Joe is stretching out his hands to me now. I hesitate. Then I allow the tip of my finger to touch his. Just briefly. Much as I might try to fight it, Joe and I will always be bound together because of our shared history. He may have been in prison when we first met while I was on the outside – just dipping my toes into this new, scary world of double-locked doors, long corridors and prison guards. But because I was trying to get him out of there, it had felt like us against the rest of the world.
Add our one stupid tryst on the Heath, Tom’s birth, Ed’s murder, Carla’s conviction. You can see why the lines between right and wrong have become so blurred.
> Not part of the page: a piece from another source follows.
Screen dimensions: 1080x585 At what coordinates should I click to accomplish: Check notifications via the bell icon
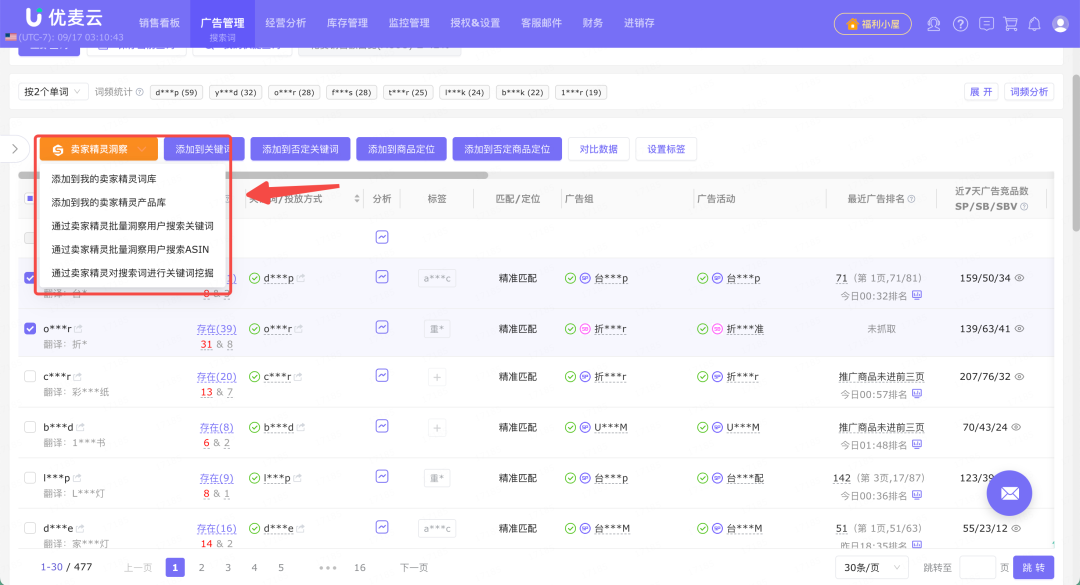click(1034, 23)
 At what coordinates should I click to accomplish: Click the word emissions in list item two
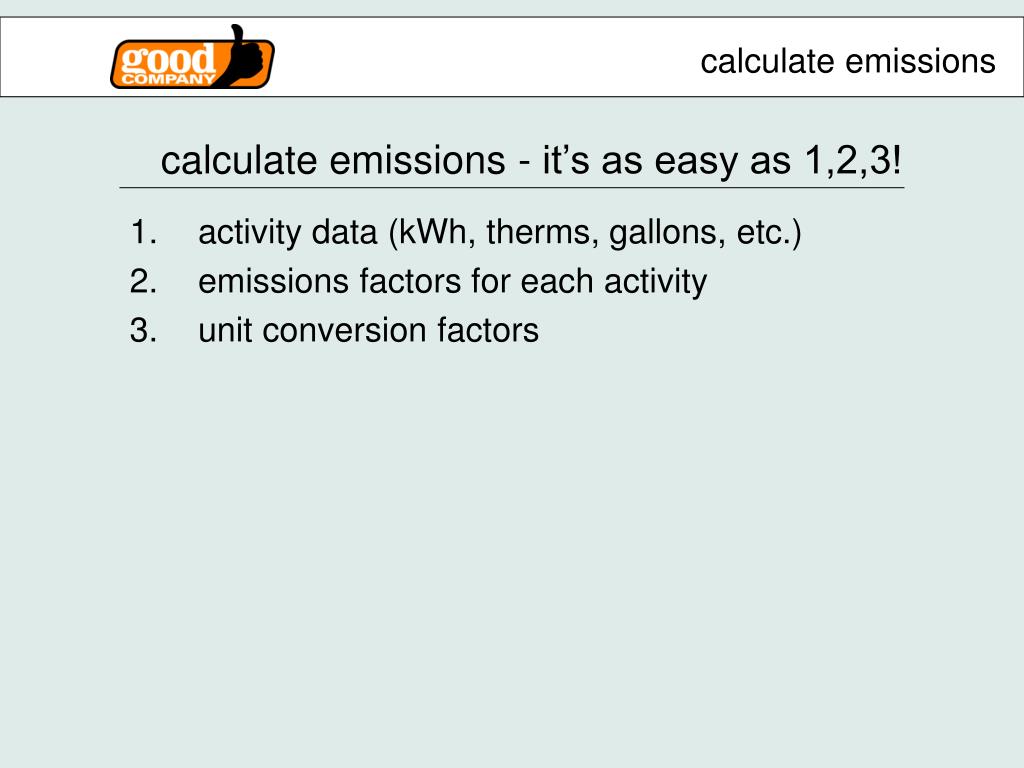pyautogui.click(x=274, y=281)
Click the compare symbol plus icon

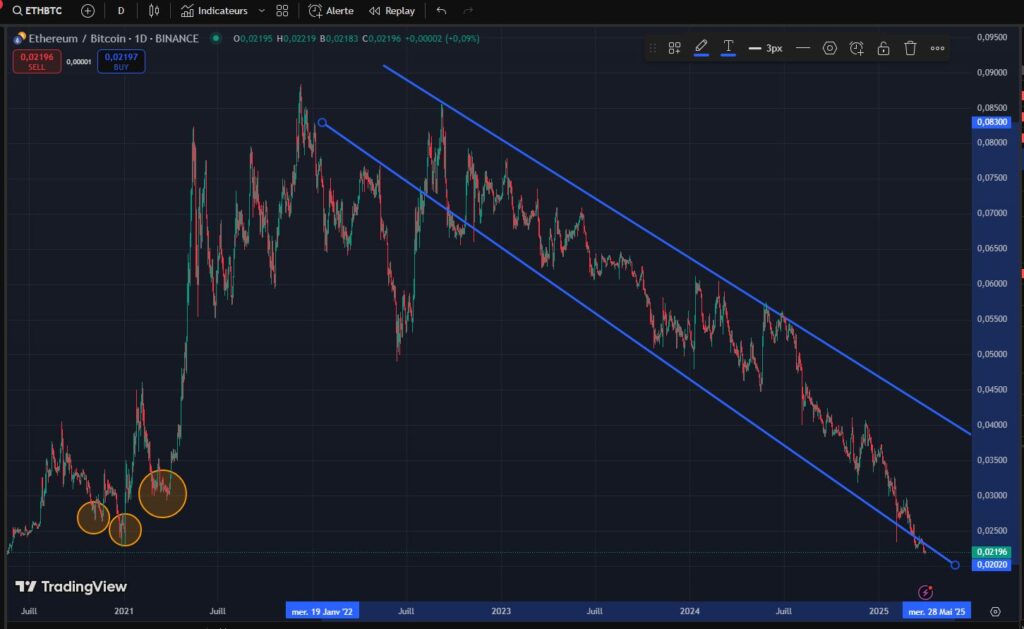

‘I love you,’ he says with those black eyes focused firmly on mine. ‘I love you because you understand me.’
Daniel used to say the same.
But look what happened.
‘I can’t …’ I begin.
‘I know.’ Joe’s grip tightens on my hand.
I tug it away.
‘You’ve more strength than you realize, Lily.’ Joe seems almost amused. Then his face saddens. ‘Take care of my boy.’